I have to admit, I was taken aback by the title of a blog I saw recently. It can be found by searching for "I Hate My Husband" on Google. What a sad story! Yet, just this morning I found myself thinking more negatively than positively about my own relationship with my husband... so I decided, then and there, to put into action a thought I had regarding focusing on the good things. It's all about perspective. So, it's time for some serious reflections on the man I married... and why I CHOOSE to LOVE him! Sometimes I just need a motivational "kick" to finish what I started.

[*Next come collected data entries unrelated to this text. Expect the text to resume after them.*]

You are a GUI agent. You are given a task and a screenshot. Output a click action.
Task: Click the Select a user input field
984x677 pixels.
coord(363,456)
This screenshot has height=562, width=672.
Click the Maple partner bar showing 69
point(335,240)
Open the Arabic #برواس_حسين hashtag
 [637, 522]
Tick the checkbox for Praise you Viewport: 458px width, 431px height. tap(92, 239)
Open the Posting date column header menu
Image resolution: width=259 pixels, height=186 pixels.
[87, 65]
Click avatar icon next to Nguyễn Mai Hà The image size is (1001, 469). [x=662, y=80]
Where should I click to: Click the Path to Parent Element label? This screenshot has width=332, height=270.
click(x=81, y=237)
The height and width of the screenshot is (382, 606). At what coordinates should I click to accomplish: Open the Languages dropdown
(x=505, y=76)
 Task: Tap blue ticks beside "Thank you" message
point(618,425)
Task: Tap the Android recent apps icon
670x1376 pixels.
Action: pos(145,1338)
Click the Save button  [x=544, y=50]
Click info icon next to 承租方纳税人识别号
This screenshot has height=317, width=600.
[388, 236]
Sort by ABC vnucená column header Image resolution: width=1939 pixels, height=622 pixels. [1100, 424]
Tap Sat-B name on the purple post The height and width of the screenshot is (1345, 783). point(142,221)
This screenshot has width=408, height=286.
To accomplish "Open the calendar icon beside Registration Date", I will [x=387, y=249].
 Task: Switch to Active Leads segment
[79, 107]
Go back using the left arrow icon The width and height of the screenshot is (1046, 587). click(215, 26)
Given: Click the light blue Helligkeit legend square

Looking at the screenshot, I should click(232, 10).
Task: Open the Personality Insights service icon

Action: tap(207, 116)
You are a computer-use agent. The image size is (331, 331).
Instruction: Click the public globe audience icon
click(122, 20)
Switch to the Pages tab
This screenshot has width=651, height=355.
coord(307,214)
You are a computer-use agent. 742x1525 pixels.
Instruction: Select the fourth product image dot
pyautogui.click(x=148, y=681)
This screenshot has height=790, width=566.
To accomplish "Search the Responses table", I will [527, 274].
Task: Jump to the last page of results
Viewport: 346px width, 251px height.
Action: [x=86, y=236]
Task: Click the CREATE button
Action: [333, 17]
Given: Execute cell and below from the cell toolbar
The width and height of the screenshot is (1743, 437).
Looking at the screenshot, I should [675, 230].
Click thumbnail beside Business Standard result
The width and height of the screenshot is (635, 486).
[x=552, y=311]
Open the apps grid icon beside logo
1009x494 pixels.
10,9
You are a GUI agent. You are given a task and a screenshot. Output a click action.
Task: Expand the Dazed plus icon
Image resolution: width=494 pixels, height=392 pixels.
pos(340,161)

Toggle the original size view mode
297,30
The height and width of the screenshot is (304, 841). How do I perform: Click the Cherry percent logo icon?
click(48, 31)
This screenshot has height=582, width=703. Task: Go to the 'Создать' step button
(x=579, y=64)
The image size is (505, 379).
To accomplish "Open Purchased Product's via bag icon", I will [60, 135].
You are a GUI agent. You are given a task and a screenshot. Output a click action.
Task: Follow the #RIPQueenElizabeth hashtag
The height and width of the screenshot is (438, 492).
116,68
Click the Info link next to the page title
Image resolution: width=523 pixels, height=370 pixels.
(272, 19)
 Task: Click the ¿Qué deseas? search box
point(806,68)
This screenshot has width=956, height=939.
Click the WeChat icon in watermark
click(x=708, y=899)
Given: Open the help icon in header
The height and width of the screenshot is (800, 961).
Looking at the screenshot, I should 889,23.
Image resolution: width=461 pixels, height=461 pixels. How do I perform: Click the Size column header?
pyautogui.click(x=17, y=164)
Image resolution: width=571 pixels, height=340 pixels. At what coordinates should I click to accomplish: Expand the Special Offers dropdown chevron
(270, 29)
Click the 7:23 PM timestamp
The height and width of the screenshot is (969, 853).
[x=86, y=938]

I love the way he lights up when he gets home from being on the road. Frank is on the road a lot.. it's the nature of his job. Whenever he puts that key into the lock and walks into the house, he can't hide the excitement of being home and with those he loves. Every time we are met with the same enthusiasm and same excitement as the time before.
I love the way he takes pride in his work and finds joy in being a good provider. We have struggled in the past with making ends meet, and Frank has always wanted nothing more than to be able to provide for us all of the things we want and need. I have never seen him as happy as he has been these last few months. It is truly a blessing to watch him succeed at and find such joy in what he does.
I love the way he takes good care of himself physically by eating right and exercising. We both used to make poor choices in regards to what foods we would eat and what we allowed into our bodies. Since we both made the decision to live healthily (both in body and mind) it has made a huge difference in our lives. I admire him for sticking to it and for encouraging me to stick to it as well. I love that he is worried about my health and has said "he doesn't know what he would do if he lost me."
I love that he has always thought of and treated Trey as if he were his own. The bond they share runs so deep that I believe with my entire heart that Trey was born to be Frank's son, and that Frank was born to be Trey's dad. They walk the same, talk the same, and they even look alike. It's as if God reached down from Heaven and arranged this for us. It's beautiful.
I love how he has a special relationship with each of our children. Each relationship is as different as they are. He makes sure to spend 'one on one' time with each of our kids at least twice a week, even if it's just 15 minutes to read a story or 20 minutes of wrestling/playing on the living room floor.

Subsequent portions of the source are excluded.